Położony na rzeką Rosią Korsuń wkroczył na arenę dziejów w 1169, gdy mieszkający w tych stronach dzicy Połowcy spustoszyli wsie należące do kijowskich monastyrów, założone i oddane mnichom jeszcze za panowania Jarosława Mądrego. W odwecie Rusini zajęli ich ziemie i wybudowali gród puszczony z dymem przez Batu-chana w 1240. „Jakoż odtąd przez lata setne głucha tylko leżała tu pustynia – step odludny”. Ziemie te w 1569 znalazły się w granicach Korony. Stefan Batory w 1585 wydał Michałowi Wiśniowieckiemu przywilej na budowę zamku i założenie miasta. Zgodził się także, by nowa osada pieczętowała się herbem swego właściciela. Zobowiązał przy tym mieszczan korsuńskich do służenia podczas wojen pod komendą swego wójta i starosty oraz „uzbrajania się na każdą potrzebę”. Pograniczna lokalizacja sprawiła, że miejscowa załoga znalazła się w konflikcie z Kozakami. I, co gorsza, mogli liczyć na współpracę ruskich mieszczan, którzy ufni w królewskie przywileje, za nic mieli podstarościego i jawnie znosili się z Kozakami.
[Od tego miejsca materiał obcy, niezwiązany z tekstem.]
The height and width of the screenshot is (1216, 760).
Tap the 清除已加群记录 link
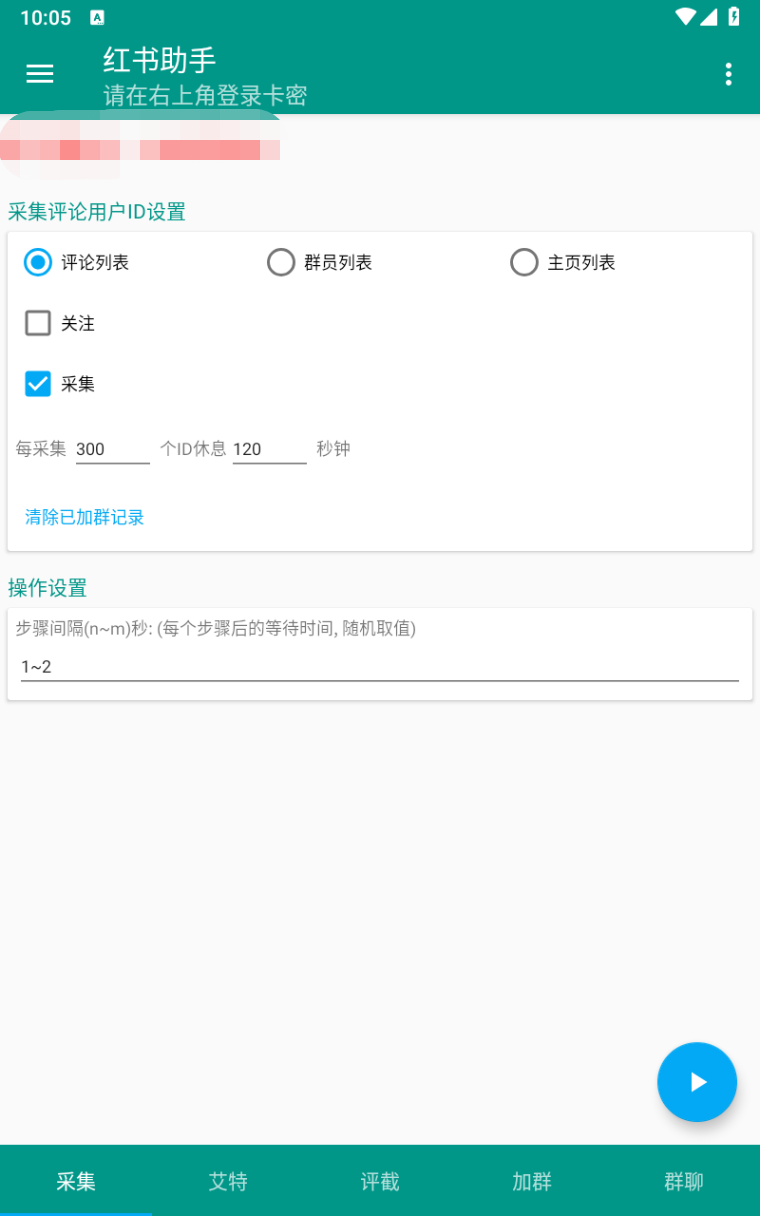(84, 517)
W lustracji z 1622 czytamy: miasto nad rzeką Rosią położone, palami wkoło ostawione, y w nim mieszczan osiadłych dwieście sześćdziesiąt dwa oprócz licznych osad kozackich, czynszu corocznie złotych sto siedmdziesiąt osiem y groszy dwadzieścia dziewięć opłacających, dowodzącą.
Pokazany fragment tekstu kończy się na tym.